Our none-error-tolerant code in not-best-coding-style:

#include <stdio.h>
#include <unistd.h>

const char *inputfile = "rtfm_input";
const char *outputfile = "rtfm_input.rtfm";
const char *originalfile = "rtfm_original.bak";

unsigned char org[0x100000];

void load_org ( )
{
	FILE *tmp = fopen ( originalfile, "rb" );
	fread ( org, 1, sizeof ( org ), tmp );
	fclose ( tmp );
}

unsigned int compare ( unsigned char* data, unsigned int data_len )
{
	unsigned char test[0x100000];
	unsigned int test_length = 0;
	unsigned int i;
	unsigned char b1, b2;

	pid_t bla;

	FILE *tmp = fopen ( inputfile, "wb" );
	fwrite ( data, 1, data_len, tmp );
	fclose ( tmp );

	/* save some overhead with exec */
	//system ( "./rtfm-67cc5dcb69df4244bcf2d573481e6d6a06b861a3 rtfm_input > /dev/null" );
	bla = fork();
	if ( bla == 0 )
	{
		int fd = open("/dev/null", 0 );
		dup2(fd, 1);
		close ( fd );
		execl ( "./rtfm-67cc5dcb69df4244bcf2d573481e6d6a06b861a3", "rtfm_input", "rtfm_input", NULL );
	}
	else
		wait ( &bla );

	tmp = fopen ( outputfile, "rb" );
	test_length = fread ( test, 1, sizeof ( test ), tmp );
	fclose ( tmp );

	/* now compare bitwise */
	for ( i = 4*8; i < test_length*8; i++ )
	{
		b1 = test[i/8] >> (7 - (i%8));
		b2 = org[i/8] >> (7 - (i%8));

		if ( b1 != b2 )
		{
//			printf ( "equal bits(%u) bytes(%u)\n", i, i/8 );
			return i-4*8;
		}
	}

	printf ( "all same. found: %s\n", data );
	exit ( 1 );

	return 0xFFFFFFFF;

}

void checknextbyte ( int data_len, unsigned char *data, unsigned int maxlen, unsigned int depth  )
{
	unsigned char c, d;

	unsigned int tmp = 0;

//	char set[] = "123abcest";

//	if ( depth > 10 )
//		return;

	//for ( d = 0 /*0x20*/; d < /*0x80*/ sizeof ( set )-1; d++ )
	for ( c = 1; c < 0x80;  c++ )
	{
		//c = set[d];
		data[data_len] = c;
		tmp = compare ( data, data_len+1 );

		if ( tmp > maxlen )
		{
			/* if u don't do that, it will converge to the output, but probably never find it (or after centuries) */
			maxlen = tmp;

			//if ( tmp > maxlen+3 && depth > 0 )
			//	depth--;

			data[data_len+1] = 0;

			printf ( "char %c (%d) fits, len: %d: %s\n", c, c, tmp, data );
			checknextbyte (  data_len+1, data, maxlen+1, depth+1  );
		}
	}
}

int main ()
{
	unsigned char buf[0x200000];

	printf ( "censored :)\n" );

	load_org();

	checknextbyte ( 0,  buf, 0, 0 );

	return 0;
}

During bruteforcing you see the current output.
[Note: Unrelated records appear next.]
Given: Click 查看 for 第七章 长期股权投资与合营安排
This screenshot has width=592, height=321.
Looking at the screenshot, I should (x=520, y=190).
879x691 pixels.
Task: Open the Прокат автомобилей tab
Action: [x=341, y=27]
Excitement! The overhead of the "Rich Text Format" was more annoying than ever before ;-) The key "Did I have Vari-good-code?" is again a nice wordplay.

The process of decompressing using bruteforce took more than one hour. Most of the CPU power was used for system calls, since we did not copypaste the encryption routine.